Cuttack: The Orissa High Court has pulled up the Central Board of Secondary Education (CBSE) for withholding results of 72 Class XII students in Odisha without following due procedure.
The results were delayed owing to use of unfair means in two examination centres of the district – Odisha Adarsha Vidyalaya (OAV) at Bandhupali and Padampur Public School where students of the six schools including four OAVs had appeared for the tests.
Justice Dixit Krishna Shripad, while hearing a batch of petitions filed by the students, ruled that CBSE’s decision without hearing the students was arbitrary, stigmatic and legally unsustainable.
Citing Articles 14 and 21 of the Constitution, the court emphasised that principles of natural justice are fundamental. “When God himself is said to have given an opportunity of hearing to Adam & Eve for consuming the proscribed fruit in the Eden Garden, mortals like the CBSE authorities and others could not have unilaterally decided something stigmatic not only to the young minds like the petitioners but to the agony of their parents,” he remarked.
The court further emphasised that the board did not substantiate the students’ culpability.
Alleging mass-copying in the examination centres, the CBSE had defended its actions, citing unavailability of full CCTV footage and invoking ‘exceptional circumstances’ to bypass Bye-Law 36, which outlines procedures and penalties in malpractice cases.
Justice Shripad, however, found no convincing basis for such deviation. “After all, an exception to the rule does not fall from the sky. It should arise at least by a reasonable interpretative process and in this case it has not arisen even by inference,” Justice Shripad observed, stressing that CBSE could not unilaterally ignore established procedures without clear justification.
He also criticised the schools for failing to preserve CCTV footage as per CBSE guidelines. He noted potential complicity by school officials and expressed concern over the lack of criminal action against the institutions. “No plausible explanation is offered… mere suspension [of principals] is highly insufficient. There is a lot of scope for arguing that without the complicity of school officials, such lapses would not have occurred.”

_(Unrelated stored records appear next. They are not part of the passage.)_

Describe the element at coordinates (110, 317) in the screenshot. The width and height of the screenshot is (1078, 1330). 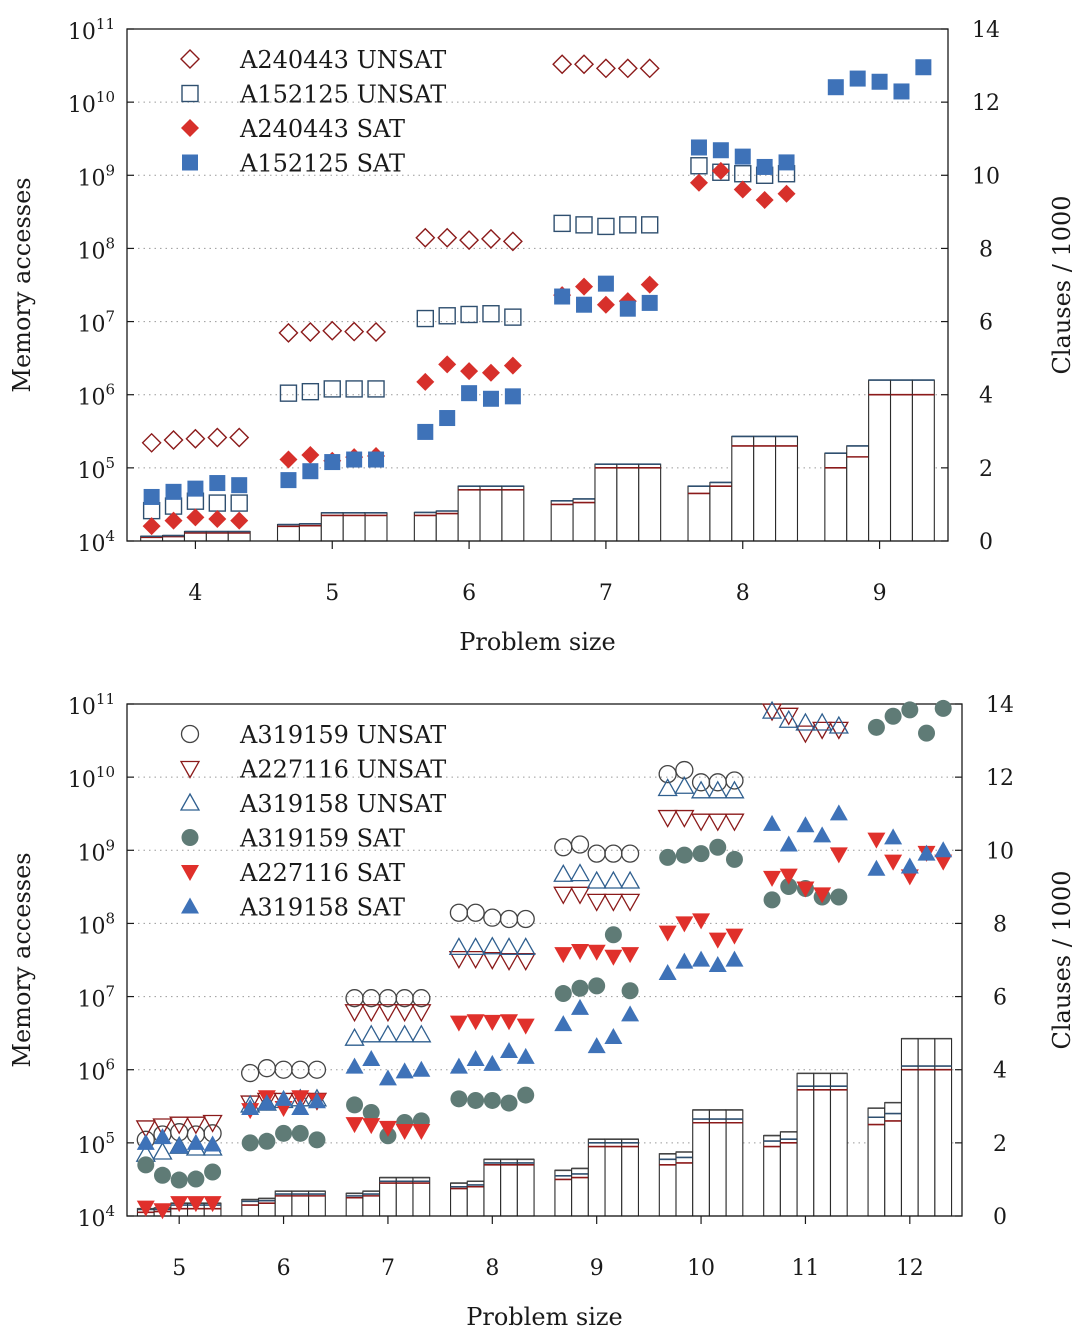
I see `y-tick-label-exp: 7` at that location.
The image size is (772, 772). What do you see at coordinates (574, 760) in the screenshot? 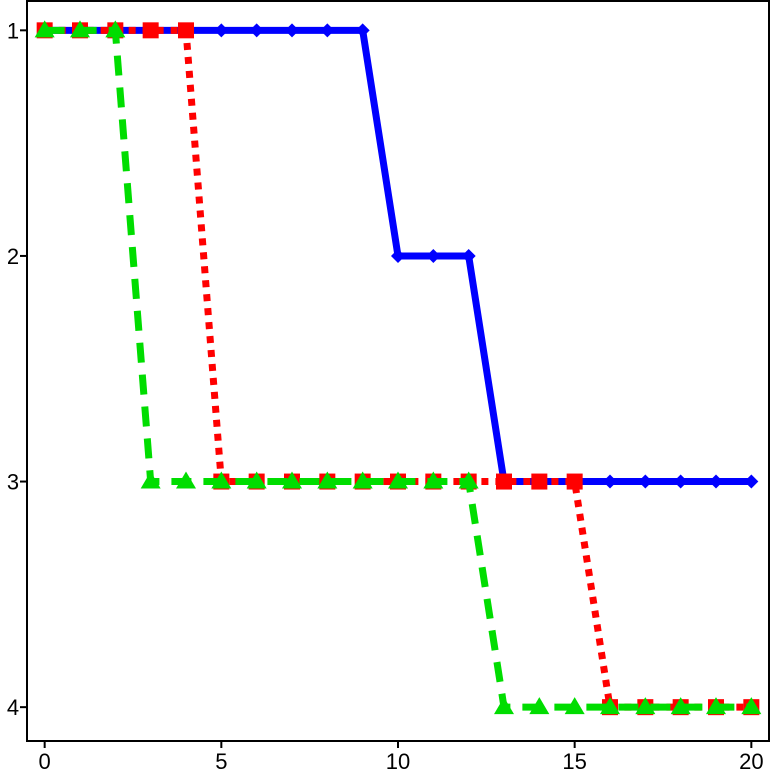
I see `x-tick-label: 15` at bounding box center [574, 760].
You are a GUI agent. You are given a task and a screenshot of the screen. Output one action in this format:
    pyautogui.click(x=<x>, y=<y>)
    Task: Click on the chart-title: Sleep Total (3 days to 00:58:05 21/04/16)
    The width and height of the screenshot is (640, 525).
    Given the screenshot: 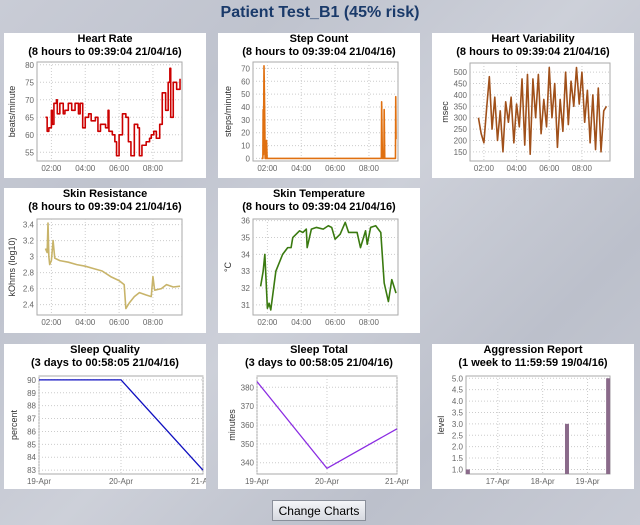 What is the action you would take?
    pyautogui.click(x=319, y=357)
    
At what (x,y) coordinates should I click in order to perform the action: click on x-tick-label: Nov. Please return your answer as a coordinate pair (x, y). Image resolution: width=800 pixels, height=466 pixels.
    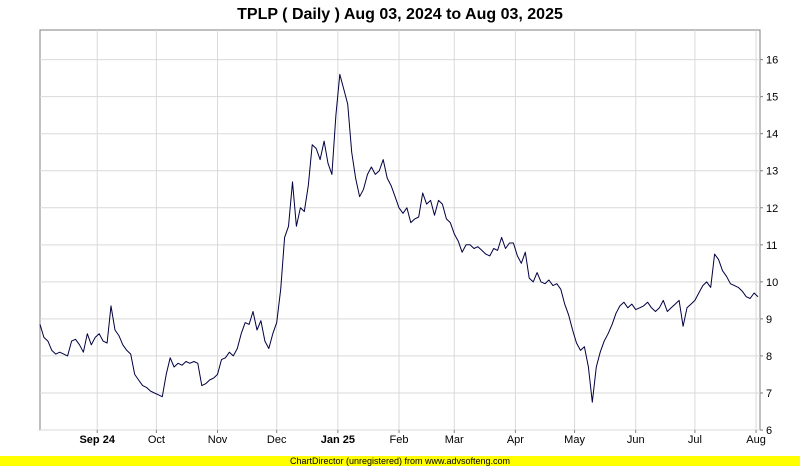
    Looking at the image, I should click on (218, 440).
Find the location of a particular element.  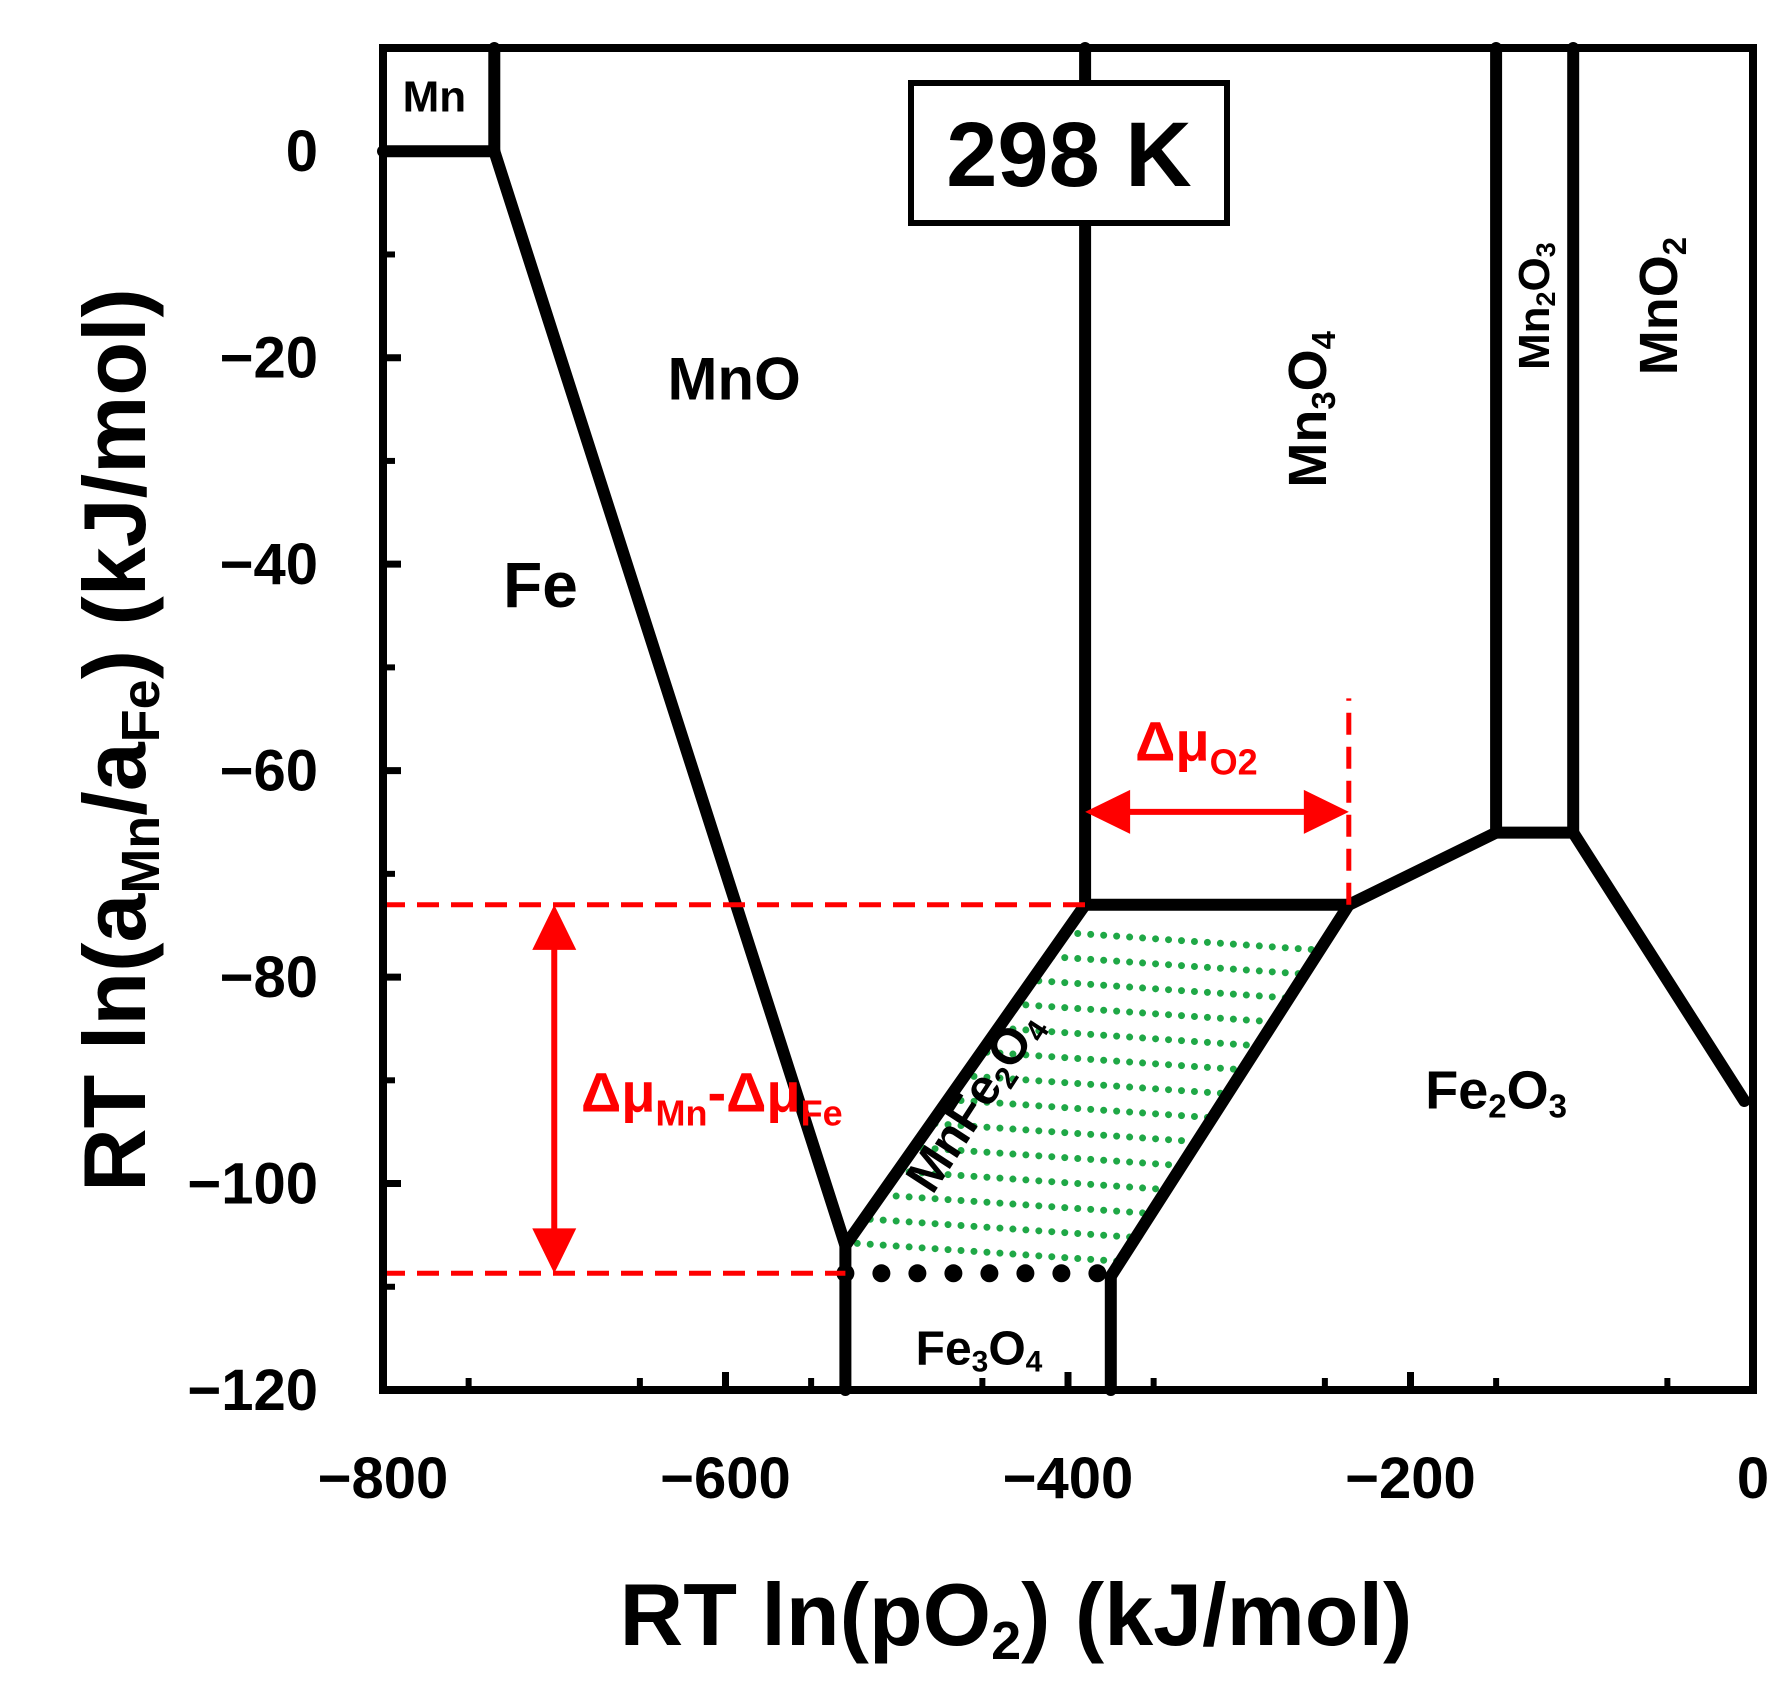

phase-label-mn-main: Mn is located at coordinates (435, 96).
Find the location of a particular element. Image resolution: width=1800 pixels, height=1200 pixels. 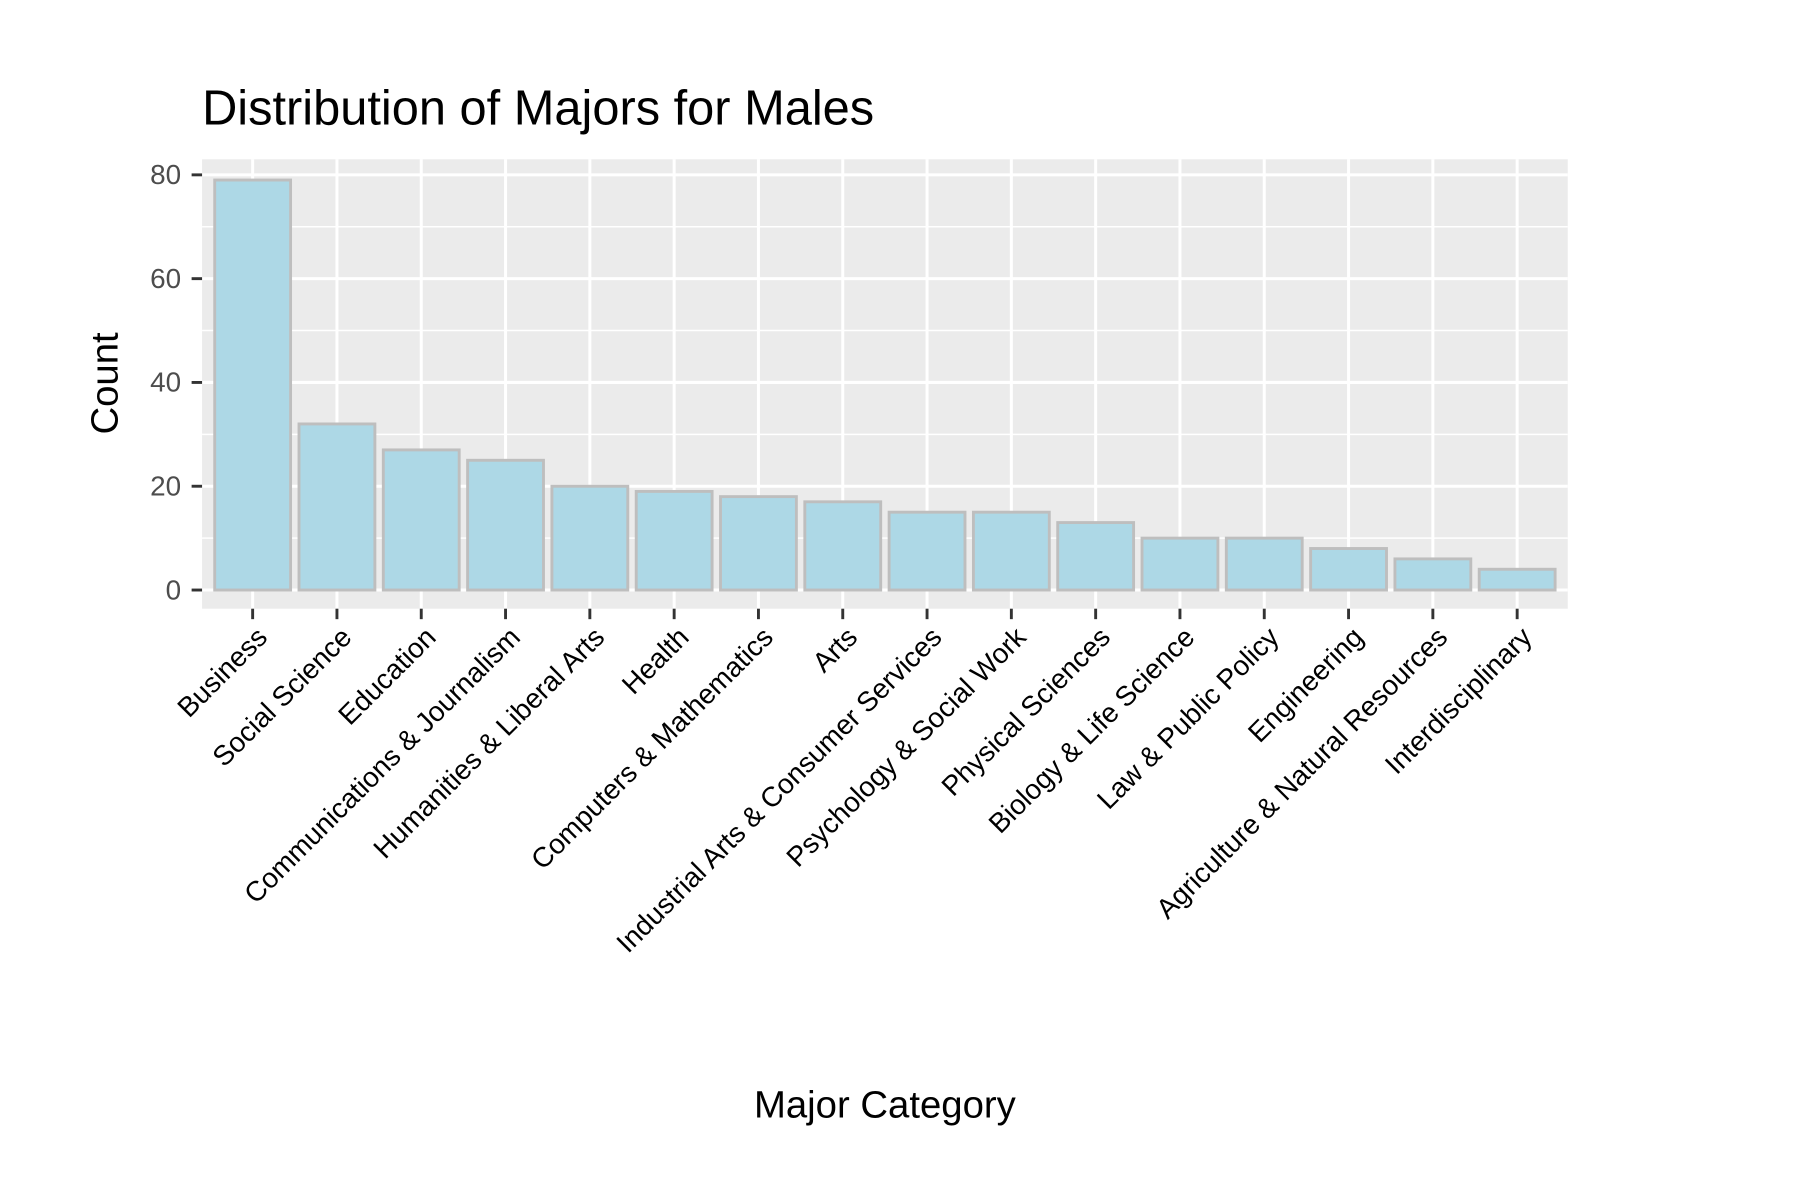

Justice Shripad, however, refrained from ordering immediate declaration of results and instead directed the CBSE to conduct a fresh inquiry over allegations of malpractice. “Justice of the case warrants the pendulum to stop somewhere in between. A direction for fresh inquiry would strike the golden balance between these two extremes for the purpose of maintaining purity in the examination process and justice to the students,” he noted.